[Given data — start]

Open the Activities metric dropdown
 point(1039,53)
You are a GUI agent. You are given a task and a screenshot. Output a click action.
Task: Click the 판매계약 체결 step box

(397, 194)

[Given data — finish]

_Exercise goal_
All records above must be returned exactly as they appear.

_Answer space_
Open the Activities metric dropdown
 point(1039,53)
You are a GUI agent. You are given a task and a screenshot. Output a click action.
Task: Click the 판매계약 체결 step box

(397, 194)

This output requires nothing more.